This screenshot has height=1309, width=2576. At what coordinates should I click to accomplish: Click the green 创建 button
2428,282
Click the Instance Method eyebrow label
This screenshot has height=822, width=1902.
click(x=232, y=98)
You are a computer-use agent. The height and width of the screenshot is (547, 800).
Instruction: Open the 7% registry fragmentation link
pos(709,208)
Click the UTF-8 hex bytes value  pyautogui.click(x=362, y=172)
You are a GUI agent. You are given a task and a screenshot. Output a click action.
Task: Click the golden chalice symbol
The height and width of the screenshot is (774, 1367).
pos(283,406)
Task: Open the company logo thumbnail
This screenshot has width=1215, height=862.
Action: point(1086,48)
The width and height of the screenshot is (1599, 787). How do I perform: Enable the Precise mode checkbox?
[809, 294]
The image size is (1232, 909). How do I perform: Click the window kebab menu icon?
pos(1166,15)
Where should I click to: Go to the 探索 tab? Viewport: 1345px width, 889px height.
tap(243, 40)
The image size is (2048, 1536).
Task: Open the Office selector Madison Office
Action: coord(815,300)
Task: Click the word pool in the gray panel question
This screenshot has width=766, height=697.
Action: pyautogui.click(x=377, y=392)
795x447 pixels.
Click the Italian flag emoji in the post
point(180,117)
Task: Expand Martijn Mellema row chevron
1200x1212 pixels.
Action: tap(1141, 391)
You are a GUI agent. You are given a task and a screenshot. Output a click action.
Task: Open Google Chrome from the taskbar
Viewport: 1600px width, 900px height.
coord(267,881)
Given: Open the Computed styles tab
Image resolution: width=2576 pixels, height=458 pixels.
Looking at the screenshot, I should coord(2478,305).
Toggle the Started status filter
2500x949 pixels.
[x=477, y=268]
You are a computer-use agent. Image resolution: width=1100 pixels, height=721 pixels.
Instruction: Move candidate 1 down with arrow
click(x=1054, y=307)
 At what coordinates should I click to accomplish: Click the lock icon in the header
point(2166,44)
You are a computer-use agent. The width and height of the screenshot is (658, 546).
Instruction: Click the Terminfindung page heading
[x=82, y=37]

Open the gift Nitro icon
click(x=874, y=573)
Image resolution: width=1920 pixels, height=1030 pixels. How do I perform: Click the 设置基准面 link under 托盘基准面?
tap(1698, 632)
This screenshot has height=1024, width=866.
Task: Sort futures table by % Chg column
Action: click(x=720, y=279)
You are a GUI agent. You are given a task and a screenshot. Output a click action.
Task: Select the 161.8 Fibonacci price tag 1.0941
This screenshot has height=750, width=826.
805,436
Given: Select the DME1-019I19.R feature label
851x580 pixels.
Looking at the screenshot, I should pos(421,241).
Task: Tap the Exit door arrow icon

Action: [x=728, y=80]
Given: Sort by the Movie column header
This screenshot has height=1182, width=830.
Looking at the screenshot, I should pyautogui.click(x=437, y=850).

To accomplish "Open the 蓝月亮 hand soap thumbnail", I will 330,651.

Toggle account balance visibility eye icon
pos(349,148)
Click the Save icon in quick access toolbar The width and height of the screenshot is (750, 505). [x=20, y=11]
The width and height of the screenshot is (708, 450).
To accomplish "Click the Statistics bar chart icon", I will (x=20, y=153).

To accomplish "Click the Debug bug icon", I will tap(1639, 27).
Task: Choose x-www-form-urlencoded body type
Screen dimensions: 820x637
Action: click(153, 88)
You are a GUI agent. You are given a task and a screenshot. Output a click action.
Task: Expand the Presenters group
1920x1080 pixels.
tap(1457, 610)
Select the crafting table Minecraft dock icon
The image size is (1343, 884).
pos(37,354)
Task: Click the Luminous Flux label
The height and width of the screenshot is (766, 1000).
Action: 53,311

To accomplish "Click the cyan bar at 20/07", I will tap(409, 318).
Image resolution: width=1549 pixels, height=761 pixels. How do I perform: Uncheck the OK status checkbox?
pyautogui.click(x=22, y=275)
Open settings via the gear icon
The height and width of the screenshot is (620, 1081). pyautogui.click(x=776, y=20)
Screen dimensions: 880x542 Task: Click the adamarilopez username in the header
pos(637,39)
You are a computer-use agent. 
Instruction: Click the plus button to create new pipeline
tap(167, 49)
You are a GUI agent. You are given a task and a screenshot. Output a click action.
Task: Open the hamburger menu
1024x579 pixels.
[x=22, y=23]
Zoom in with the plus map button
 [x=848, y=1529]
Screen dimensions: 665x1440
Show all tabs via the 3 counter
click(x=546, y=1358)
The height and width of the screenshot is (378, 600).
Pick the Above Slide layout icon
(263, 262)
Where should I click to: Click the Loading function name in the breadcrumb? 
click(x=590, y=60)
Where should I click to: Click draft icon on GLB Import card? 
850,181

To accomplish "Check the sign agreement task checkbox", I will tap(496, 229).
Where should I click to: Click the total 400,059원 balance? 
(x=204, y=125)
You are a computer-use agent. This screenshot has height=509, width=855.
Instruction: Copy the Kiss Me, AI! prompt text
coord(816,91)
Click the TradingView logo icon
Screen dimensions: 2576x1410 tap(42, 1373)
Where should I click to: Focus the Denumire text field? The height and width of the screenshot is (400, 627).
**********
Rewrite the data from the line with "Where should I click to: Click the total" through the end of the data, putting "input box" in place of "text field" and keeping everything else the same.

Where should I click to: Click the total 400,059원 balance? 
(x=204, y=125)
You are a computer-use agent. This screenshot has height=509, width=855.
Instruction: Copy the Kiss Me, AI! prompt text
coord(816,91)
Click the TradingView logo icon
Screen dimensions: 2576x1410 tap(42, 1373)
Where should I click to: Focus the Denumire input box? The height and width of the screenshot is (400, 627).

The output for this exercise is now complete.